Exercício: Transcreva sem nenhuma alteração as linhas da listagem, começando pela linha com "Expand the address bar URL dropdown" e indo até a linha com "Action: click(x=1027, y=262)", incluindo essas duas.

Registros para encontrar itens:
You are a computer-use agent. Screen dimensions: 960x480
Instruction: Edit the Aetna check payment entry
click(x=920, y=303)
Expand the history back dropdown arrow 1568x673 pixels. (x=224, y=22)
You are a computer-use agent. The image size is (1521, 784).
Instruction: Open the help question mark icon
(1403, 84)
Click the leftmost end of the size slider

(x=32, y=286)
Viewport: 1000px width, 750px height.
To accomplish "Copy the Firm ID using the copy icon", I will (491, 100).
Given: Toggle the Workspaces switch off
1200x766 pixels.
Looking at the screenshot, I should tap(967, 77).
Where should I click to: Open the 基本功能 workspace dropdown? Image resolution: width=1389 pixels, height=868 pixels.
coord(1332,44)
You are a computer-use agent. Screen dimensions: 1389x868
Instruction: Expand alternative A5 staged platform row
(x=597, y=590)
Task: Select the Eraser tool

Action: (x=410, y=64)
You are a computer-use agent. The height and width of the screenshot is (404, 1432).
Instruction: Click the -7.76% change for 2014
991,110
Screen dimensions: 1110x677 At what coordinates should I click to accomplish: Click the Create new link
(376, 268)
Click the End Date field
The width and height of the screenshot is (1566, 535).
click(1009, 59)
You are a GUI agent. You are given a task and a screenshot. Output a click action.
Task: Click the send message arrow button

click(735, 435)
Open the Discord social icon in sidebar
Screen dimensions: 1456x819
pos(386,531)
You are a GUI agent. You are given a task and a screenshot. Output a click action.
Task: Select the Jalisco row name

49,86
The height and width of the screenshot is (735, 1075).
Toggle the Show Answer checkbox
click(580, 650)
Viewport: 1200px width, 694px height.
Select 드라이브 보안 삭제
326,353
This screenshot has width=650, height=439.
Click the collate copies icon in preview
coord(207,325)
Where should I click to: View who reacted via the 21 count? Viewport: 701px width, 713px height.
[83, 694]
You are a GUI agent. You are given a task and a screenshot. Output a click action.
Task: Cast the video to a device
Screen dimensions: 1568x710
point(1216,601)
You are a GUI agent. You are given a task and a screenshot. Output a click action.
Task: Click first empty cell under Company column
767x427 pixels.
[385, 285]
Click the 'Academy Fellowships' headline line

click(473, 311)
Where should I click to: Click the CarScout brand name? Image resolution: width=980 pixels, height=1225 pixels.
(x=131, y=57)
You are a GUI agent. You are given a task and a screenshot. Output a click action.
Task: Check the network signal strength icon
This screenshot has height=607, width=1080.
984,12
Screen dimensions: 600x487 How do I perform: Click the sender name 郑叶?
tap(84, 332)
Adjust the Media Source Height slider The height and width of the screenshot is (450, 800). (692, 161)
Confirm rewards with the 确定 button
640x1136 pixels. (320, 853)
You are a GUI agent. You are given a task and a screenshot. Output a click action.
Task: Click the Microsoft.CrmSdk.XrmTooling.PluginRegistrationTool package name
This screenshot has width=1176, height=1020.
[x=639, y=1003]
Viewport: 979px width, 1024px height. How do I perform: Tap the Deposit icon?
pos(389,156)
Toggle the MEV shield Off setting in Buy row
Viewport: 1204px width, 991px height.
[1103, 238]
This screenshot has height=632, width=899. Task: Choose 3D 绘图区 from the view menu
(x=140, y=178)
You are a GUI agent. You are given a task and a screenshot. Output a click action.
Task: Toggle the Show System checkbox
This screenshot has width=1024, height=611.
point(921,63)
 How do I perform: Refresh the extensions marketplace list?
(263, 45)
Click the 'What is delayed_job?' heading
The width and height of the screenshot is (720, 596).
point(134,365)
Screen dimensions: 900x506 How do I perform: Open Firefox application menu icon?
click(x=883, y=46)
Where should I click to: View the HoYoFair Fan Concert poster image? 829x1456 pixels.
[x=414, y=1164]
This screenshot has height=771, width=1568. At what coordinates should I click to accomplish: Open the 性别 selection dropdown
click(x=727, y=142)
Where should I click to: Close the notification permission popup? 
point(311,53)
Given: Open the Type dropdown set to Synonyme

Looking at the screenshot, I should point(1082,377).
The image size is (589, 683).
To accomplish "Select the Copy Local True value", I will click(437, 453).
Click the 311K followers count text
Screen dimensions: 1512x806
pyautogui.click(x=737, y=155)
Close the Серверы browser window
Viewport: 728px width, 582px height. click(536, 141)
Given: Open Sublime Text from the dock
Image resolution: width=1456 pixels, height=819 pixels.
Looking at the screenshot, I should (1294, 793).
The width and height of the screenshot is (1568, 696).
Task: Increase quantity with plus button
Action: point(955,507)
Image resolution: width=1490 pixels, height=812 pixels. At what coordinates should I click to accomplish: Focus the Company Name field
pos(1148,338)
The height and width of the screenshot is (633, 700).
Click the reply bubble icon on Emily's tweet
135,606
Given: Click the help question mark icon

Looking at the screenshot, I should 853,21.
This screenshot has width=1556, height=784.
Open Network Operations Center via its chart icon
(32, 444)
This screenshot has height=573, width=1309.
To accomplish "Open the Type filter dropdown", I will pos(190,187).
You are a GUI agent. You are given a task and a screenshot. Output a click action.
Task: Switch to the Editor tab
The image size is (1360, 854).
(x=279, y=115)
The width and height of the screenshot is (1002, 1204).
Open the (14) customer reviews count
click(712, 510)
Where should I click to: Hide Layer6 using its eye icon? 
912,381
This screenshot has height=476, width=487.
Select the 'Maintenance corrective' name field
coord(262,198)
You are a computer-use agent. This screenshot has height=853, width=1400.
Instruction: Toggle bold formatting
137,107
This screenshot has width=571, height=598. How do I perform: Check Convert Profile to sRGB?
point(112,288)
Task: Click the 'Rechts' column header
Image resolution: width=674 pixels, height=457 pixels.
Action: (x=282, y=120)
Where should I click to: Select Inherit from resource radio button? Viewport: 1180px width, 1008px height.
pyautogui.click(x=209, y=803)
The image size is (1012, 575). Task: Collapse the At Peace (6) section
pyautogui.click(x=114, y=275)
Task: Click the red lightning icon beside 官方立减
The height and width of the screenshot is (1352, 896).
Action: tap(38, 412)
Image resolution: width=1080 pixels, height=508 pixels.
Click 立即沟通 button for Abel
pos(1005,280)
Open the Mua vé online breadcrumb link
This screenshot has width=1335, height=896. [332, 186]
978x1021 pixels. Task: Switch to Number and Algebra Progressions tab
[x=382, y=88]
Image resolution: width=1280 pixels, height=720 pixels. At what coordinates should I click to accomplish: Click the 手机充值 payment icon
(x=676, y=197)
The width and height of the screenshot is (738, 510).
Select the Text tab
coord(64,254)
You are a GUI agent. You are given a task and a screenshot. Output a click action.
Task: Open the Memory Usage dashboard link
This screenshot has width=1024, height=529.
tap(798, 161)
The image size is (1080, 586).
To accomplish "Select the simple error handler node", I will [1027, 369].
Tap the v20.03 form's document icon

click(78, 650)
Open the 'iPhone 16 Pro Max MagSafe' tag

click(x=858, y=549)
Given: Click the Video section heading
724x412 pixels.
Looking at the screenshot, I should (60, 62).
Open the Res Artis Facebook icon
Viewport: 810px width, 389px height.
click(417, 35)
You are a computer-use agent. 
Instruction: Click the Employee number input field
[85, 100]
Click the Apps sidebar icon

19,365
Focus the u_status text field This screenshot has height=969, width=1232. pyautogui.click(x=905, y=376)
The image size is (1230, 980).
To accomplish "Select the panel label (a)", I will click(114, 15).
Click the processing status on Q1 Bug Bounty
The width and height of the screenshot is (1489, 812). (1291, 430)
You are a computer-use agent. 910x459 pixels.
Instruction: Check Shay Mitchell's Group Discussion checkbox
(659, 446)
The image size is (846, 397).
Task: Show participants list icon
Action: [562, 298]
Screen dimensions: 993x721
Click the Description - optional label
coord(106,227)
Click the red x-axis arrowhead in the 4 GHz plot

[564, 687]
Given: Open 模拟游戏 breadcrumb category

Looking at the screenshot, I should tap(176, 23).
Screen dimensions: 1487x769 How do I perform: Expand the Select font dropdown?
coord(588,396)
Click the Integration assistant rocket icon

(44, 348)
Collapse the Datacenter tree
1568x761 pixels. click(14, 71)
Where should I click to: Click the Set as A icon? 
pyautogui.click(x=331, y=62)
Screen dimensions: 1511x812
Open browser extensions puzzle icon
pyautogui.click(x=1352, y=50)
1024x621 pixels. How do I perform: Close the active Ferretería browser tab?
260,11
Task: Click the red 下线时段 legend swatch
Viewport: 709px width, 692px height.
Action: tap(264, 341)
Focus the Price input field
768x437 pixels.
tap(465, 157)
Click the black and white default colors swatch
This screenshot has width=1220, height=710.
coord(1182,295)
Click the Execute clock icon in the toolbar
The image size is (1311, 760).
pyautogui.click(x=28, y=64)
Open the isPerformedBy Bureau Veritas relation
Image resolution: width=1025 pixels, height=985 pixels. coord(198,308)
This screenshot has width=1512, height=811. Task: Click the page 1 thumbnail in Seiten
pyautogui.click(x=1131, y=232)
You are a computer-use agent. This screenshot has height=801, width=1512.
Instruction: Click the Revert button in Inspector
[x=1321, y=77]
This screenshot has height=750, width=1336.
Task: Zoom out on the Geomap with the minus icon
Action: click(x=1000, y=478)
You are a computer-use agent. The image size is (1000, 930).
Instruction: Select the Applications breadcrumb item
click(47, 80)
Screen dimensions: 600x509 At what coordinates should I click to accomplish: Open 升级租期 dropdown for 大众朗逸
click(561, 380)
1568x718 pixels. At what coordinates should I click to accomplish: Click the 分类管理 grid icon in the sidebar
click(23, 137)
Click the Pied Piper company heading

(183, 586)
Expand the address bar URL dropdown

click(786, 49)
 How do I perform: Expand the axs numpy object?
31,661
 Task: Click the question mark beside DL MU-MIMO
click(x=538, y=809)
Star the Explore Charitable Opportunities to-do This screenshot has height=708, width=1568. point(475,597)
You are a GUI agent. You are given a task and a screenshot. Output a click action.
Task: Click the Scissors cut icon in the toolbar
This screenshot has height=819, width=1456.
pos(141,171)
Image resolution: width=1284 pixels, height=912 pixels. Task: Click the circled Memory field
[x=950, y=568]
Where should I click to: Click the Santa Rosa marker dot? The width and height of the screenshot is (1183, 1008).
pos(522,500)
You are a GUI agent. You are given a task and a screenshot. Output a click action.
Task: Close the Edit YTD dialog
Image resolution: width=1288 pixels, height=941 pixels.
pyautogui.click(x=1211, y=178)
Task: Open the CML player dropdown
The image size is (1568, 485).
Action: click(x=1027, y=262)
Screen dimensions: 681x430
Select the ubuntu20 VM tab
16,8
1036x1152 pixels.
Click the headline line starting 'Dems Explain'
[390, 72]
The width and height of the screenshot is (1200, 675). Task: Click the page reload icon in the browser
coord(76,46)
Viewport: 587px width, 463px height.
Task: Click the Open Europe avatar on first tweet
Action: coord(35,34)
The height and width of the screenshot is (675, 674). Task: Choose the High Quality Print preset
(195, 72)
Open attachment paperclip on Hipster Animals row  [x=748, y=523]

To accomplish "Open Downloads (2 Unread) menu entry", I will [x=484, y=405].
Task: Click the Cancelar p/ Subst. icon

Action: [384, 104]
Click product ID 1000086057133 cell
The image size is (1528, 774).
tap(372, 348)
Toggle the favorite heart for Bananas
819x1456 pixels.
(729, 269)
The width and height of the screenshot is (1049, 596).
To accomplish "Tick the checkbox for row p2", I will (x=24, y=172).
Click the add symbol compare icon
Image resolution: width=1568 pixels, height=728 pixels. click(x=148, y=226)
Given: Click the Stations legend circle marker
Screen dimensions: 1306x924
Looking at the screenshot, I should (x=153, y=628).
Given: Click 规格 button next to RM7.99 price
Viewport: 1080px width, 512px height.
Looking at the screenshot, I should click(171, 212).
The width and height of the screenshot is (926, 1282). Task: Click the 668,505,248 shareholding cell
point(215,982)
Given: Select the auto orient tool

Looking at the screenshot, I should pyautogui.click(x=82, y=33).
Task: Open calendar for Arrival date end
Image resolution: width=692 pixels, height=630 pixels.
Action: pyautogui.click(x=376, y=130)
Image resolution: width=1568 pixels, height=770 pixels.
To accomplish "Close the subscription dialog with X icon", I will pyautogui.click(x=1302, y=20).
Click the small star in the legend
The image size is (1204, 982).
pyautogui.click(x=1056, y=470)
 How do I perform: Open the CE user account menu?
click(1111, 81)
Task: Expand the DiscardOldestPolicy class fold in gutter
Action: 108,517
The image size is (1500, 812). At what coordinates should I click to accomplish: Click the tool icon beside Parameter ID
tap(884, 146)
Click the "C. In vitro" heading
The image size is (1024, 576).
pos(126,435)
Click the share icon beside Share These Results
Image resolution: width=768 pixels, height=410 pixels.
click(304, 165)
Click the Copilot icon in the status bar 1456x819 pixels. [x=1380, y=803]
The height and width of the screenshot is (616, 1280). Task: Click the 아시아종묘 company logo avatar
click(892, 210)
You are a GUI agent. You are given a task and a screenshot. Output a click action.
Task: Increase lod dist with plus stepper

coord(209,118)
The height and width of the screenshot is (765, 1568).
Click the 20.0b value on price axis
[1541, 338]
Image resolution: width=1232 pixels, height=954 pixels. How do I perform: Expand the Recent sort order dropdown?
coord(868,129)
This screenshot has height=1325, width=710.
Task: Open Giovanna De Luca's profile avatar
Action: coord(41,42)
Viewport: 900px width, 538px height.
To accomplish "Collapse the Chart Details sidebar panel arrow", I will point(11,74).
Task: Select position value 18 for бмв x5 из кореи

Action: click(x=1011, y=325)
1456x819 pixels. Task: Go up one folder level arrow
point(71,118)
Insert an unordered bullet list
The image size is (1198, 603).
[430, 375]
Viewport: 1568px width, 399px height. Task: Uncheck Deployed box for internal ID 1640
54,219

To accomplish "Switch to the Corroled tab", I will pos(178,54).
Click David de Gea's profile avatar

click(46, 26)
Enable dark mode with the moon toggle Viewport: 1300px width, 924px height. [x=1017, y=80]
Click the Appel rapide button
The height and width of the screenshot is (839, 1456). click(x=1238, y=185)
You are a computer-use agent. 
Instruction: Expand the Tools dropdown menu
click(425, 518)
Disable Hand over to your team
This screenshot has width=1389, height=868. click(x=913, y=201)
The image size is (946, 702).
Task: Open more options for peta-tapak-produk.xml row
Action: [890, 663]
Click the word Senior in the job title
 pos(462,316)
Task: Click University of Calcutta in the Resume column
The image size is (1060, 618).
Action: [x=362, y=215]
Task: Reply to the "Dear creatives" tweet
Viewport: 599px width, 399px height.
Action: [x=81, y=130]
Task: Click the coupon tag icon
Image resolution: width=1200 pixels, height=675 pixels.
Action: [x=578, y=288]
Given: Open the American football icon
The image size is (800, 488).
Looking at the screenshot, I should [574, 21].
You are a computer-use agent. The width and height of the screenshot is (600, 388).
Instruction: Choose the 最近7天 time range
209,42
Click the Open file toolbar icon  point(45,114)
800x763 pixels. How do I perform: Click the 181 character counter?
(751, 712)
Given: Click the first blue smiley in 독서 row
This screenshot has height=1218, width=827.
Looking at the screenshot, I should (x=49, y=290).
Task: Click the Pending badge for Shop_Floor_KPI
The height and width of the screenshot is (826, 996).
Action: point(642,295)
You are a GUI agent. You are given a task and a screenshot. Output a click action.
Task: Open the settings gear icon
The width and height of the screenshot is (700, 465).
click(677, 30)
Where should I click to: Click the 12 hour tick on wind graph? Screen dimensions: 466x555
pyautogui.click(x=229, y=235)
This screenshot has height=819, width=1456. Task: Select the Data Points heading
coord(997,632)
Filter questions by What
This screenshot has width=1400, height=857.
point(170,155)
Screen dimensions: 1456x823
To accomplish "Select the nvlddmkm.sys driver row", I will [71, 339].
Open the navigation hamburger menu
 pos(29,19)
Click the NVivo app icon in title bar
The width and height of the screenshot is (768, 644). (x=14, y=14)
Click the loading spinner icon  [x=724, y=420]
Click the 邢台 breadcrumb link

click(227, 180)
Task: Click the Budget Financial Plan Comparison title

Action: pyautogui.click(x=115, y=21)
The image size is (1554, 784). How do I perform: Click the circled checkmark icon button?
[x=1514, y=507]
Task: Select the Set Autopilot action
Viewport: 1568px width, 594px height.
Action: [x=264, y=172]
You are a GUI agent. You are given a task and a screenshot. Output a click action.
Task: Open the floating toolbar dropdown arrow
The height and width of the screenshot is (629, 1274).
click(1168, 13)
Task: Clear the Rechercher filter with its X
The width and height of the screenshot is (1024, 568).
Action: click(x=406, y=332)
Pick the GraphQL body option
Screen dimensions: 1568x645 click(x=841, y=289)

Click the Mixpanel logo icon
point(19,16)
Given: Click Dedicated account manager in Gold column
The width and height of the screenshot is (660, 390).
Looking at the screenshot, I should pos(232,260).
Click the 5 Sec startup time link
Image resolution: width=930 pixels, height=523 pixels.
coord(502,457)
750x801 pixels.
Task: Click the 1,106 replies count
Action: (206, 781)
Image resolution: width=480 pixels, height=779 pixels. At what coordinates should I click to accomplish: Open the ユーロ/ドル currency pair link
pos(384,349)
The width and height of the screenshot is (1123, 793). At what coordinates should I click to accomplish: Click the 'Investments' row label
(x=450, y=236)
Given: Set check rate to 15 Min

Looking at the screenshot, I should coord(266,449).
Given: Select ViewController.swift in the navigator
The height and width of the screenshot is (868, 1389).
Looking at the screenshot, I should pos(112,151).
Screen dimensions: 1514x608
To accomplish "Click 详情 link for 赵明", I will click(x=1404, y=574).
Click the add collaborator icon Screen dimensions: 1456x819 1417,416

Resposta:
Expand the address bar URL dropdown

click(786, 49)
 How do I perform: Expand the axs numpy object?
31,661
 Task: Click the question mark beside DL MU-MIMO
click(x=538, y=809)
Star the Explore Charitable Opportunities to-do This screenshot has height=708, width=1568. point(475,597)
You are a GUI agent. You are given a task and a screenshot. Output a click action.
Task: Click the Scissors cut icon in the toolbar
This screenshot has height=819, width=1456.
pos(141,171)
Image resolution: width=1284 pixels, height=912 pixels. Task: Click the circled Memory field
[x=950, y=568]
Where should I click to: Click the Santa Rosa marker dot? The width and height of the screenshot is (1183, 1008).
pos(522,500)
You are a GUI agent. You are given a task and a screenshot. Output a click action.
Task: Close the Edit YTD dialog
Image resolution: width=1288 pixels, height=941 pixels.
pyautogui.click(x=1211, y=178)
Task: Open the CML player dropdown
The image size is (1568, 485).
Action: click(x=1027, y=262)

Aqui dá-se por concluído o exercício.